Figure 2. Impact of NLRP6 on survival, bacterial clearance, cellular recruitment, and cytokine/chemokine production during Kp infection.

(A) Nlrp6^−/− and WT mice were infected with 10³ or 10⁴ CFU of Kp and survival was recorded for 15 days. A Kaplan-Meier plot is used to show survival of mice from each group. (n=20/group). Statistical significance was determined by log-rank. (B–K) Nlrp6^−/− and WT mice were infected with 10³ CFU of Kp and BALF and organs were harvested at 24 and 48 h post-infection. Bacterial burden in lungs (B) and spleen (C) was assessed at the indicated time points (n=6/group).
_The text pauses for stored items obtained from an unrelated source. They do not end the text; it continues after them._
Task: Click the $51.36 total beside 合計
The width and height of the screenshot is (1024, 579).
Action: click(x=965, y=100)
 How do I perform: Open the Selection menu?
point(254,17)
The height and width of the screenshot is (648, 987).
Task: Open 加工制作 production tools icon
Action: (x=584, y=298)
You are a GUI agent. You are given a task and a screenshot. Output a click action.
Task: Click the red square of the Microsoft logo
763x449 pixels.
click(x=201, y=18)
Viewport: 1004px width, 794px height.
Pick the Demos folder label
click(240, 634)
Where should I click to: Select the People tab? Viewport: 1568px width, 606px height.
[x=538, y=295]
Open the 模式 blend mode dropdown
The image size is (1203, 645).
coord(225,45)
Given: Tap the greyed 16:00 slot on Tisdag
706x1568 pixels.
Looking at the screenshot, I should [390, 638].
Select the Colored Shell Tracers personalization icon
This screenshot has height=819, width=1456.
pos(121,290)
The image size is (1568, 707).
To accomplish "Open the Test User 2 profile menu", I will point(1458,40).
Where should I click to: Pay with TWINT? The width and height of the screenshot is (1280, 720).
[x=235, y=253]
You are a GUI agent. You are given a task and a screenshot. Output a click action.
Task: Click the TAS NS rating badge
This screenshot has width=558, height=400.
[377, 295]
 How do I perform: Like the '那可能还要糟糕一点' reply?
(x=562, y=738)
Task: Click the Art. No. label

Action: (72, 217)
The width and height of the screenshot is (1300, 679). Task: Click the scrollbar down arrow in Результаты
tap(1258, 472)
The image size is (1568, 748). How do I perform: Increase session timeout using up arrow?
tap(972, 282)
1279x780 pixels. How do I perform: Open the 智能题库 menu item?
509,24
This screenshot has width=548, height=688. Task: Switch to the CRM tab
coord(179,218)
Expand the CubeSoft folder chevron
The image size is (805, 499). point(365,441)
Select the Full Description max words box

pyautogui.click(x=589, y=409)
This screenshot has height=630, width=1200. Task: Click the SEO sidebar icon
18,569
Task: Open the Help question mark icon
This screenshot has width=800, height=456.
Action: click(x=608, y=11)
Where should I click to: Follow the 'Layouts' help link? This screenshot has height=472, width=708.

Total number of white blood cells (D), neutrophils (E) in BALF, and MPO activity in lung homogenates (F) were measured at 24 and 48 h post-infection (n=3/group). (G–H) Lungs from Kp-infected mice were perfused and processed for histology, stained with H&E, and inflammatory changes in histological sections were scored. (G) Representative histological mouse lung sections are presented. (H) Inflammation score obtained by semiquantitative histology are shown at 24 and 48 h post-infection (n=5/group). Original magnification, 40X. (I–K) Levels of neutrophil-attracting chemokines CXCL1 (I), CXCL2 (J), and CXCL5 (K) in BALF were measured at 24 and 48 h post-infection (n=3/group). (L–N) Nlrp6^−/− or Nlrp3^−/− on the A/J background mice were inoculated with Kp (10³ CFU/mouse) and BALF and organs were harvested at 24 and 48 h post-infection. Bacterial burden in lungs (L), spleens (M), and neutrophils (N) in BALF were enumerated at 24 and 48 h post-infection (n=5/group). (O, P) Bone marrow chimeric mice were generated and infected with Kp (10³ CFU/mouse). At 48 h post-infection, the bacterial burden was assessed in the lungs (O) and spleens (P). (n = 4–6/infection group). Unpaired t-test (B–F, H–K), and ANOVA (followed by Tukey’s multiple comparisons) (L–P). *, p<0.05; **, p<0.01; ***, p<0.001. WBC: White blood cells, MPO: Myeloperoxidase.